Kenal, K. A., & Knapp, L. D. (1996). Rehabilitation of injuries in competitive swimmers. Sports Medicine, 22, 337-347.

Because of the excessive number of movement repetitions competitive swimmers are very likely to develop overuse injuries of the shoulder, back, and knee. The combination of hypovascularity, repetitive and often constant fatigue, poor stroke mechanics, and progressive instability of a hypermobile joint results in shoulder impingement. The commonest cause of shoulder problems is excessive joint mobility (glenohumeral joint instability).

Back injuries are most commonly due to disc degeneration, hyperextension, or myofascial involvement.

Medial knee pain is most common in breaststroke swimmers and may be due to excessive valgus and rotatory stress. Frequent symptoms are patellofemoral pain, medial collateral ligament stress syndrome, and medial synovitis.

Treatment for these problems involves reduction in inflammation, alterations in technique that reduce and stabilize hypermobile joints, postural correction, strengthening of joints that undergo high levels of stress, and optimal rather than excessive flexibility.

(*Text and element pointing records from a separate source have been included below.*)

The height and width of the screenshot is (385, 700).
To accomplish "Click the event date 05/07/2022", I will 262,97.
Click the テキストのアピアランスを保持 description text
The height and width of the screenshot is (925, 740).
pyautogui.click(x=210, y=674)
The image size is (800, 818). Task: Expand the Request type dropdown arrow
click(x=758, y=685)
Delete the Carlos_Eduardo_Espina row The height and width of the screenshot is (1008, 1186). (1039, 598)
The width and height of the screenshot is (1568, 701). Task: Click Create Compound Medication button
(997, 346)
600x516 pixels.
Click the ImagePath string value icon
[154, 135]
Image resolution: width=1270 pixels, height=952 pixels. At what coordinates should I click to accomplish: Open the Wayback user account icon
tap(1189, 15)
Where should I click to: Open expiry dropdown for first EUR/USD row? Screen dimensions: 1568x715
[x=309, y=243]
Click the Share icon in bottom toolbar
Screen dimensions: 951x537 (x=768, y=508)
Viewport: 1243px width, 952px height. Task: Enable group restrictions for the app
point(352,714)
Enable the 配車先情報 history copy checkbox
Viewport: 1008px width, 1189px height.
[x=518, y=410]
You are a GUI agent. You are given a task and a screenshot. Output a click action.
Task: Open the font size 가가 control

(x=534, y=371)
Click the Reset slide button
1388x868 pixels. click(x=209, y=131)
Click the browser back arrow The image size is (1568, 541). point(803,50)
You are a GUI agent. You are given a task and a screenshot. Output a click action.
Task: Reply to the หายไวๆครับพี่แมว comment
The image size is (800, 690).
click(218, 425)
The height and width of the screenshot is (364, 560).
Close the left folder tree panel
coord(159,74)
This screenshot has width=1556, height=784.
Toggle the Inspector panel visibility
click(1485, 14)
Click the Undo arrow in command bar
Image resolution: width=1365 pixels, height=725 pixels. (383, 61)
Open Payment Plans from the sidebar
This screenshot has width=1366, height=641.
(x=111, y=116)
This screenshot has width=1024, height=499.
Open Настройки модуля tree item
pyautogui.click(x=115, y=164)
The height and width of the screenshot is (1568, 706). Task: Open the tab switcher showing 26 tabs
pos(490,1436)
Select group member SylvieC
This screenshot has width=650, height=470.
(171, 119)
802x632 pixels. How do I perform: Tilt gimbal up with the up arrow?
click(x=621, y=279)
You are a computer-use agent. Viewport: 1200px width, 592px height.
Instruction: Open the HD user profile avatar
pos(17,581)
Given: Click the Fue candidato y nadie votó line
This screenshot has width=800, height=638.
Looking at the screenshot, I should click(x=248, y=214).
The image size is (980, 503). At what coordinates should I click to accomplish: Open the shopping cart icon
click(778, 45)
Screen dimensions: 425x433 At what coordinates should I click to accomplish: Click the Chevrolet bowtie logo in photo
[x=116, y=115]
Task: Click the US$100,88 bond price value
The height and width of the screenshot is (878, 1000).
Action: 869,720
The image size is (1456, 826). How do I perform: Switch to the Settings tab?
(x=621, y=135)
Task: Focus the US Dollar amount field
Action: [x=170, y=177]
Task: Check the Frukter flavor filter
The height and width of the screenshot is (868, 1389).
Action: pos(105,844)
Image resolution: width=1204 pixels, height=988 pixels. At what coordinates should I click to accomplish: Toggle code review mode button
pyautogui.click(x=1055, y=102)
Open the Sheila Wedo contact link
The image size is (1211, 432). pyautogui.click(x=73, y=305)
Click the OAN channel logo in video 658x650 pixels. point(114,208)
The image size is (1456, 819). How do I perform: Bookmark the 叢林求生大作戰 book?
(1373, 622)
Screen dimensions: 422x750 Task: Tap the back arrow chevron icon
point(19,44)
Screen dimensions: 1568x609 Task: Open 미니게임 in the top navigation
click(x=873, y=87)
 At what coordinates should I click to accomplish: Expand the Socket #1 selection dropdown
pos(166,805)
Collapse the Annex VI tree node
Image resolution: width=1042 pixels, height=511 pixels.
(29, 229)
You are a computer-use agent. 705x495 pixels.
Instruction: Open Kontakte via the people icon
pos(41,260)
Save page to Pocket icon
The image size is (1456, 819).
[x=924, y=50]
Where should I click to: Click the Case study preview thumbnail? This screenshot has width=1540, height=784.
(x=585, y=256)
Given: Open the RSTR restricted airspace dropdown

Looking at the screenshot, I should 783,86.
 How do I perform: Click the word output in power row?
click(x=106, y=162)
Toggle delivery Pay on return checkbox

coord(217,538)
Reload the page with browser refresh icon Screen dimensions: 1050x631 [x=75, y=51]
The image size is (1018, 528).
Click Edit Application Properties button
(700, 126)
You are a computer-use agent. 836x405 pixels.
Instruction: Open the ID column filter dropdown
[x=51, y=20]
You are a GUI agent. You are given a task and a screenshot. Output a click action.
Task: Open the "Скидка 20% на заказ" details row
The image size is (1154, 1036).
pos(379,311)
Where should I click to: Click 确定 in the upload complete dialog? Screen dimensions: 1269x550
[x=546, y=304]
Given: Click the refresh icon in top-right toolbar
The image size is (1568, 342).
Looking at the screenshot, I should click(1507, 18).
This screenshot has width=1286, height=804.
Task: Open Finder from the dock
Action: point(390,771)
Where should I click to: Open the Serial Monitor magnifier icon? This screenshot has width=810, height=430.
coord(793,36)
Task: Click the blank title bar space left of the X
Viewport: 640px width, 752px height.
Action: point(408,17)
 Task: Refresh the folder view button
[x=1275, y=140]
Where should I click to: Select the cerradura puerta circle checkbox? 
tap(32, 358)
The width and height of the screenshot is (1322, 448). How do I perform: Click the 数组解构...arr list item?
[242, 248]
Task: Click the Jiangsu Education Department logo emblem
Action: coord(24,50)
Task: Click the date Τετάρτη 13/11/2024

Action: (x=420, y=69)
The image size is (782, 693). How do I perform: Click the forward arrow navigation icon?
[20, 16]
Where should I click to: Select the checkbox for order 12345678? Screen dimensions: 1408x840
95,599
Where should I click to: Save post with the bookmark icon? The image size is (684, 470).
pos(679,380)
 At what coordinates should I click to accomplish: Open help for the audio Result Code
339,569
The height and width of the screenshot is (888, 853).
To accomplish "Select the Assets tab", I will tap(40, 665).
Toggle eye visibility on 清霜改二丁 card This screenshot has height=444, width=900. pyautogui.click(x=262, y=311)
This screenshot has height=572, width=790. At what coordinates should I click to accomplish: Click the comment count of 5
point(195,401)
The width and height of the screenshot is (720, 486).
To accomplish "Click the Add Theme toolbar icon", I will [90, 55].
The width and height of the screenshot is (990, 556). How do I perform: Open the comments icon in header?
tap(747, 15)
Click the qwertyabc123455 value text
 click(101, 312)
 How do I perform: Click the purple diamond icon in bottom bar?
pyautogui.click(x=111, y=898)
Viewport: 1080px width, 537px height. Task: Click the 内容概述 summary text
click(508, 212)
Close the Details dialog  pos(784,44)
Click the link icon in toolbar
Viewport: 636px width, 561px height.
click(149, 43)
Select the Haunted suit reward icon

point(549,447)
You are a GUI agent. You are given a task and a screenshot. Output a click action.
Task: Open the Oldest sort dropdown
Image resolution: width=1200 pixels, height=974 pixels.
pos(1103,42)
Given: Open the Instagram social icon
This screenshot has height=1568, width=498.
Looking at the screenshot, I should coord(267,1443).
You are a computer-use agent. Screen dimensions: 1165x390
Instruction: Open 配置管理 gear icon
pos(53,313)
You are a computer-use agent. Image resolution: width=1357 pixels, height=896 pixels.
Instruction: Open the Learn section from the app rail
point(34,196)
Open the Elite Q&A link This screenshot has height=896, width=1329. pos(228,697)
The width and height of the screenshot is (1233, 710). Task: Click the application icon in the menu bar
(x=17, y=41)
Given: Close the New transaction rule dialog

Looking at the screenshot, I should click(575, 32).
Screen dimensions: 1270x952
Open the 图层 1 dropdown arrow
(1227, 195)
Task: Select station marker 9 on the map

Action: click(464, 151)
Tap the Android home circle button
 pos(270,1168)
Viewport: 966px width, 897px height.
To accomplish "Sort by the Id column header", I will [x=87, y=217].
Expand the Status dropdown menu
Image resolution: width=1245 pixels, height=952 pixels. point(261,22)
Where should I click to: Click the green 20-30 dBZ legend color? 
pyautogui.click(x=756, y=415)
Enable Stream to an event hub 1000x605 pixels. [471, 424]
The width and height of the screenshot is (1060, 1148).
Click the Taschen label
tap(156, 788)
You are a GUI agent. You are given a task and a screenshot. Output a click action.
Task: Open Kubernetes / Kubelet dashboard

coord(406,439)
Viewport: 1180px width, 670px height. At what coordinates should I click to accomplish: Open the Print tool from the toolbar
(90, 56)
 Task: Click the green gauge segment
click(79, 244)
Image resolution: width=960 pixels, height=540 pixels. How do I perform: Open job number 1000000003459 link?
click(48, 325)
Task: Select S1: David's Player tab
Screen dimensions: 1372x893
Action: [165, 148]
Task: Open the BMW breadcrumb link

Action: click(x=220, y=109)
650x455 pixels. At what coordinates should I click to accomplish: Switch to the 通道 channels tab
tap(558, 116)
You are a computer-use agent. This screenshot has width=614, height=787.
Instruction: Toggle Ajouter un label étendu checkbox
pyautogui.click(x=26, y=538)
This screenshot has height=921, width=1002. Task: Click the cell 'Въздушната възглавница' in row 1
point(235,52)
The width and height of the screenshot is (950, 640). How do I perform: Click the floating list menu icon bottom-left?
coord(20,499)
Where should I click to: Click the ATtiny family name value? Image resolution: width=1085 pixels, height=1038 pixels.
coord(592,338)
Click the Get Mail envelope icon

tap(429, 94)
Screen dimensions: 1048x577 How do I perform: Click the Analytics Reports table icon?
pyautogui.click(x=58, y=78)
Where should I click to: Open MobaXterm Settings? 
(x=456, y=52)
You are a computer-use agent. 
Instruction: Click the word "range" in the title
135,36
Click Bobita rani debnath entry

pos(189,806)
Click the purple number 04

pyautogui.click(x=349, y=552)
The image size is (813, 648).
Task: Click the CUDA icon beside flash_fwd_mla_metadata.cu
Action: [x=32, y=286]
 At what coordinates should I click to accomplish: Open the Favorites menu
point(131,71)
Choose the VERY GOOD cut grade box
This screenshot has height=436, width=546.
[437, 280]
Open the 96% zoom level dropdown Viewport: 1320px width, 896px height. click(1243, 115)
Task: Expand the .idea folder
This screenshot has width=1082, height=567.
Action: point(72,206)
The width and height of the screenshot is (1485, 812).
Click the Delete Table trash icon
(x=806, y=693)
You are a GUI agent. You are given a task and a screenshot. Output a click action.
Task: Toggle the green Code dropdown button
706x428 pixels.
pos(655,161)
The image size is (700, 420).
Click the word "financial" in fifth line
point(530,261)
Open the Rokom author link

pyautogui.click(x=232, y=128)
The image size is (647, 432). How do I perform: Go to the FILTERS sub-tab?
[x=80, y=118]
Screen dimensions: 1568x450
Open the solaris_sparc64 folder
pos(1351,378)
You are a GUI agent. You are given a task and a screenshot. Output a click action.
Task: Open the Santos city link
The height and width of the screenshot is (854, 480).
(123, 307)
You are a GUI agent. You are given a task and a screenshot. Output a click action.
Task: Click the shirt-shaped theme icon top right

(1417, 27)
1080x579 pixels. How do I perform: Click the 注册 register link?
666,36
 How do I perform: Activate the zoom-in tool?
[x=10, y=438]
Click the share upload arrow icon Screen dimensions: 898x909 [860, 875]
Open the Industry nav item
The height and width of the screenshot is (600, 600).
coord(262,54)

Implication. Flexibility is important in swimming however it can be overdone. If shoulders and knees are specifically exercised to achieve excessive flexibility then the extra mobility in the joint leads to medical problems. The degree of flexibility that is warranted is one that facilitates good techniques without stressing joint mobility to an unnecessary level.

Flexibility exercises should be accompanied by specific strengthening exercises for the muscles that maintain joint integrity (to avoid hypermobility).

If techniques are poor, such as excessive use of the internal rotators of the shoulders in crawl stroke, then the "balance" of a swimmer's skeletal system will be disrupted and injury will eventually occur.

Good technique, reasonable flexibility, and strengthening exercises to maintain joint integrity will go a long way to avoiding injury in swimmers.